Vyjayanti had been working in the corporate sector for 17 years and been associated with organizations like TISS, Bhumika, Anveshi and Centre For Law And Policy Research, Bangalore.

In 2015, Vyjayanti was stopped from a movie while visiting GVK mall in Hyderabad. Vyjayanti said "We were waiting next to the ticket counter and there were easily more than 50 people at the spot. But the guard, who said he was doing his duty and checking people with suspicious behavior, singled us out. And it was quite obvious why". She did file a complaint in police station also ensured the mall apologizes for discrimination.

== Activism ==
Vyjayanti started her career of activism at Queer Swabhimana Yatra and is one of the founders of Telangana Hijra Intersex Transgender Samiti, an LGBT Right group based out of Hyderabad. Since then, she has been fighting a battle for ensuring dignity and rights of transgender persons as well sexual minority. She was in forefront to file charge sheet against rowdy sheeter who was attacking trans persons in the city of Hyderabad. She asked the state Government of Telangana to manifest more stronger policy for protecting transgender persons. She felt that the draconian law of Section 377 of Indian Penal Code should be abolished, because she had been abused and violated by police on multiple occasions under this law, she said "Village medics and babas often prescribe rape to cure lesbians of homosexuality. Refusal to marry brings more physical abuse. Stories of family acceptance that you see on TV and other media are more of an urban phenomenon". Vyjayanti also voiced about the disrupt the "Behroopiyas" causing for Hyderabad transgender community and seek police intervention.

In solidarity for the acid attack on trans women, Sonia Vyjayanti said "She cannot go out in the sun because her skin will burn. But she cannot be sitting in the house either. She does not have the luxury to do that, But the poor do not know that they don't have to pay. They just have to tell the hospital to claim it from Arogyashree or the Telangana Acid Attack Victims Compensation Fund. But private hospitals don't want to run around to get their own money from the government. It is too much of a hassle for them. So, they choose to play on the ignorance of the victims and their families," and asked for better law for curtailing such crimes. She also voiced out the atrocities of corrective rapes and highlighted the urgency to give protection for queer individuals. Vyjayanti has voiced out her disagreement about Citizenship (Amendment) Act, 2019. As a response to an interview, Vyjayanti said "We wanted to bring people from various backgrounds to talk about the draconian Citizenship Amendment Act." Vyjayanti petitioned to the High court about the harassments faced by trans community as a part of the Trans bill 2019, She said “We are told we are illegal– that our existence, our livelihood is illegal– that gender identity and expression is illegal. This is what we are challenging with this petition.”

Dataset excerpts

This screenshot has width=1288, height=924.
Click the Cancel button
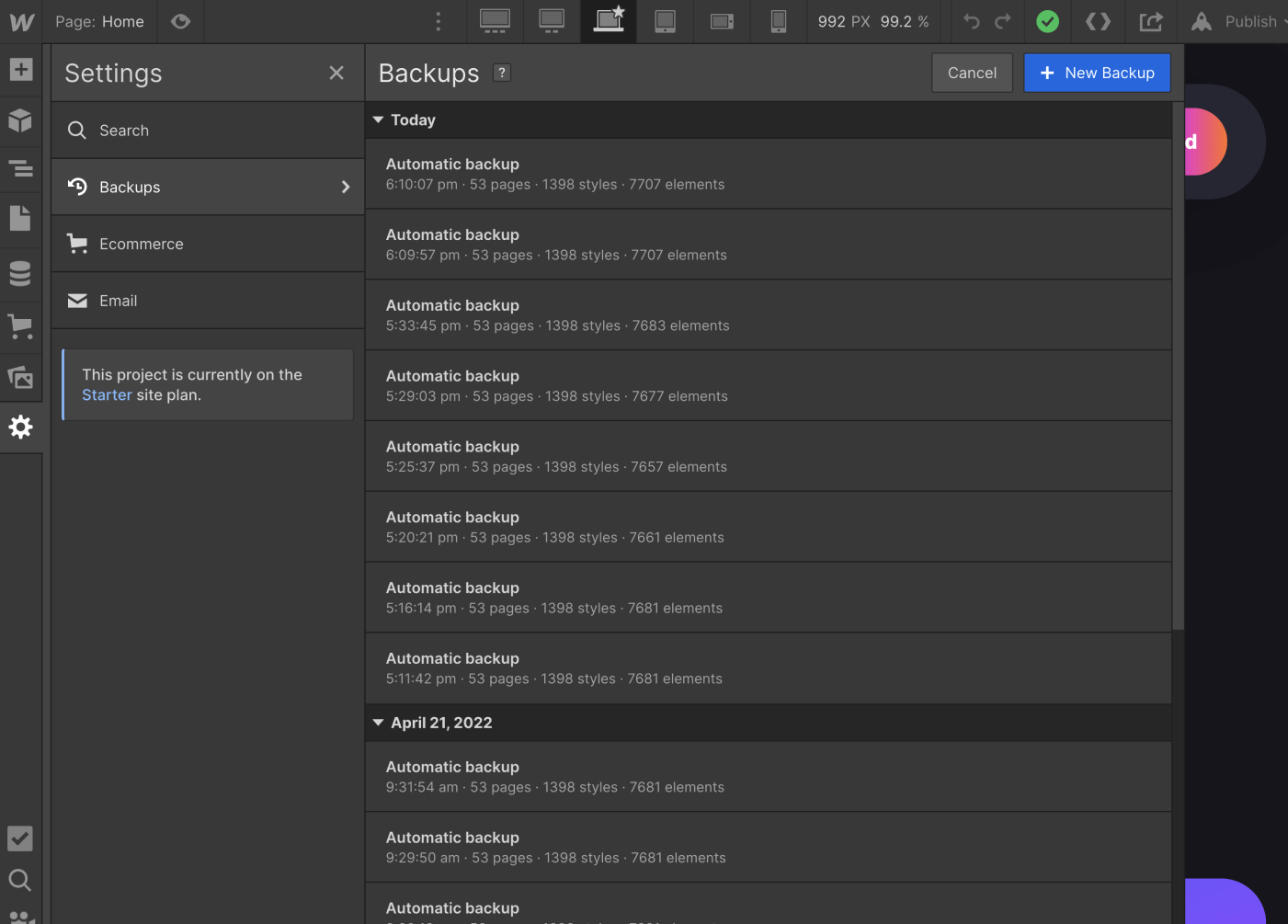point(972,73)
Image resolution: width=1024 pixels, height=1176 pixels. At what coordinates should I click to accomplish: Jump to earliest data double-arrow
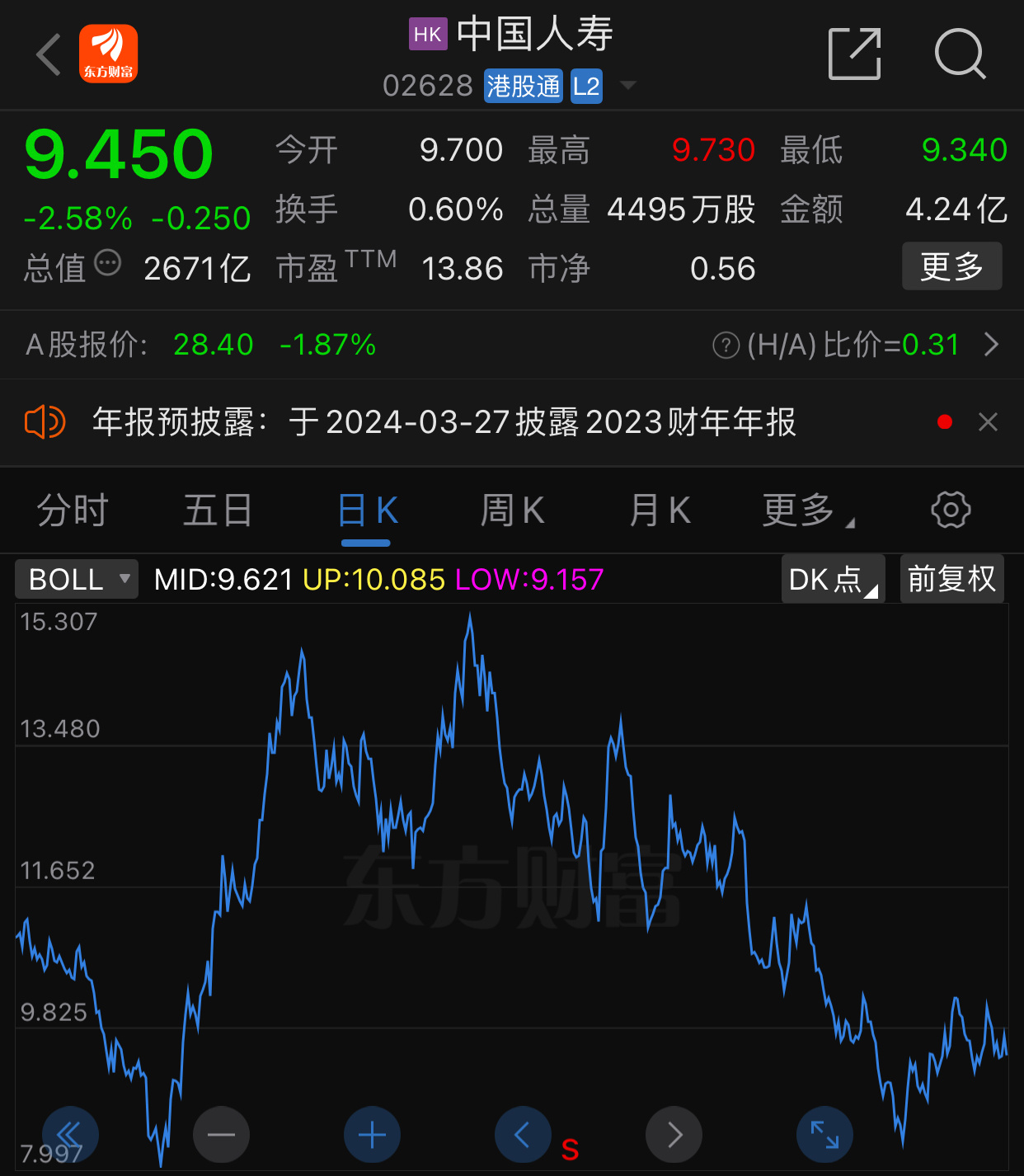(x=70, y=1135)
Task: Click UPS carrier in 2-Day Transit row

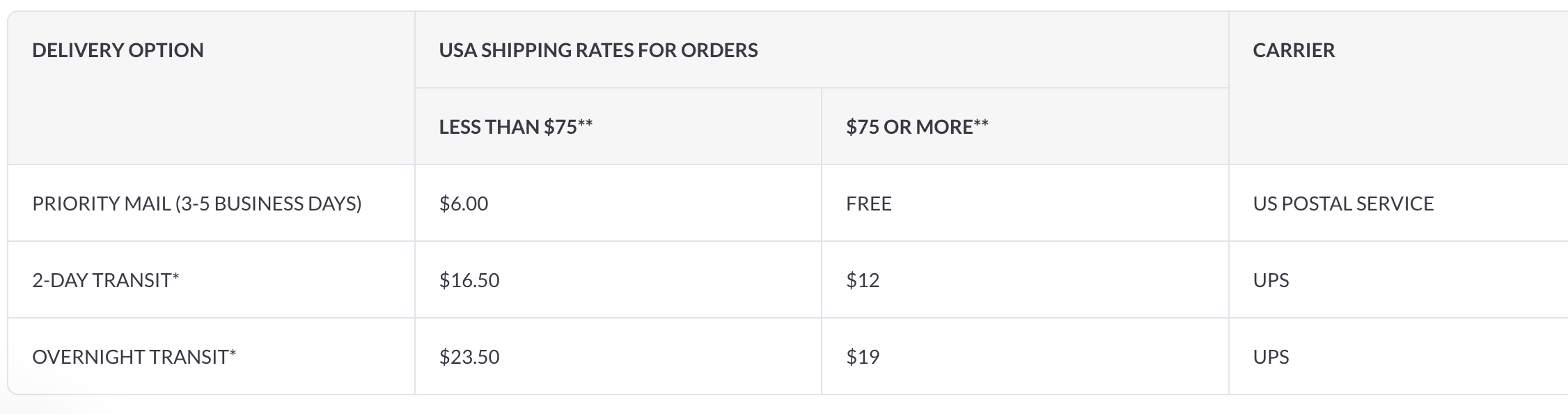Action: point(1271,280)
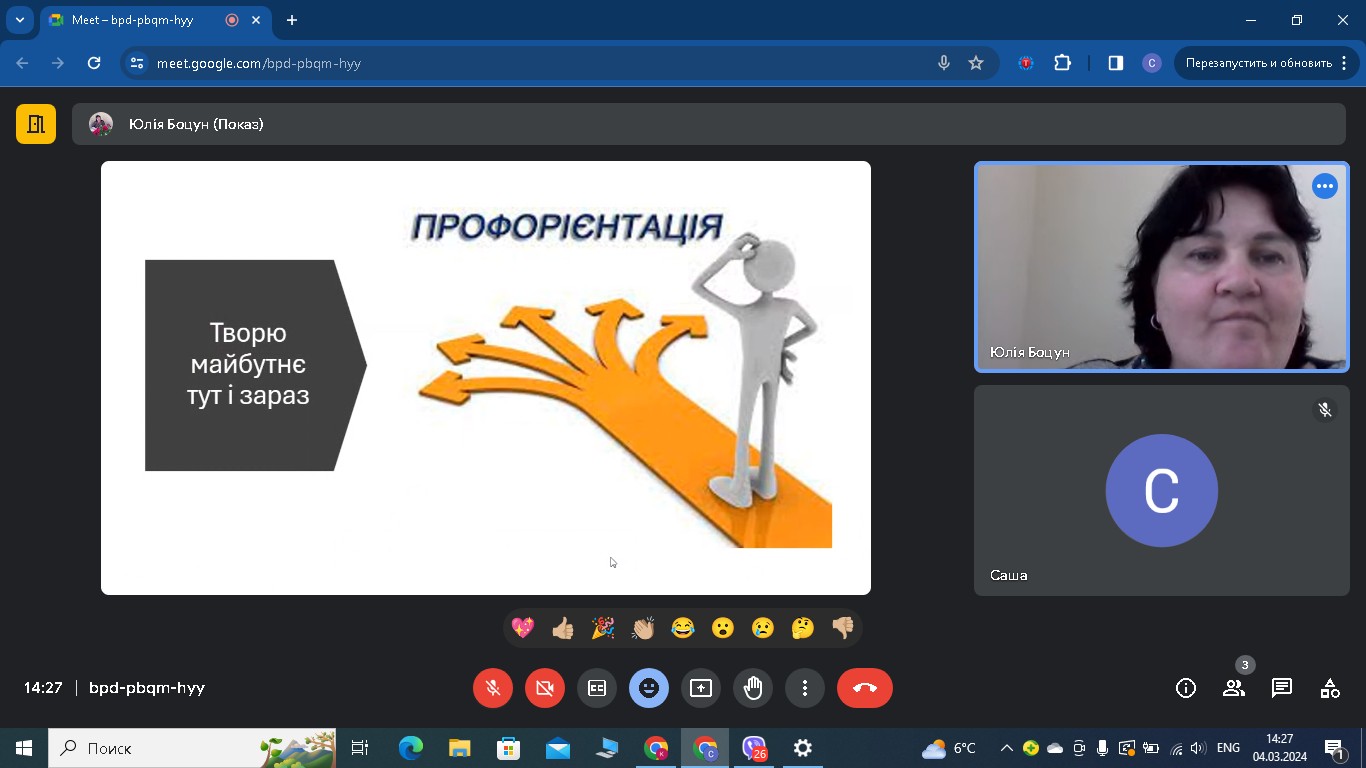Click the raise hand icon
Viewport: 1366px width, 768px height.
pyautogui.click(x=753, y=688)
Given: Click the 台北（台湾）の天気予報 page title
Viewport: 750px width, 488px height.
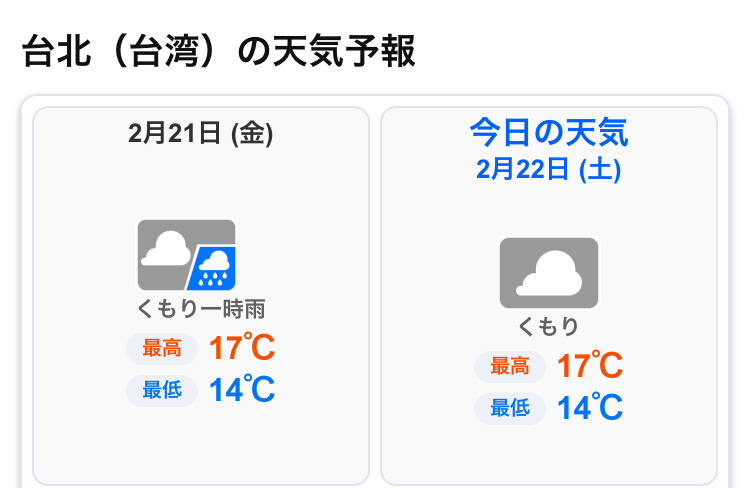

-- Things to do --
a. According to the text on Vyjayanti, which group did she help found?
b. In the text on Vyjayanti, why did she feel that Section 377 of the Indian Penal Code should be abolished?

-- Solutions in order --
a. Telangana Hijra Intersex Transgender Samiti, an LGBT rights group based in Hyderabad.

b. She felt it should be abolished because police had abused and violated her on multiple occasions under that law.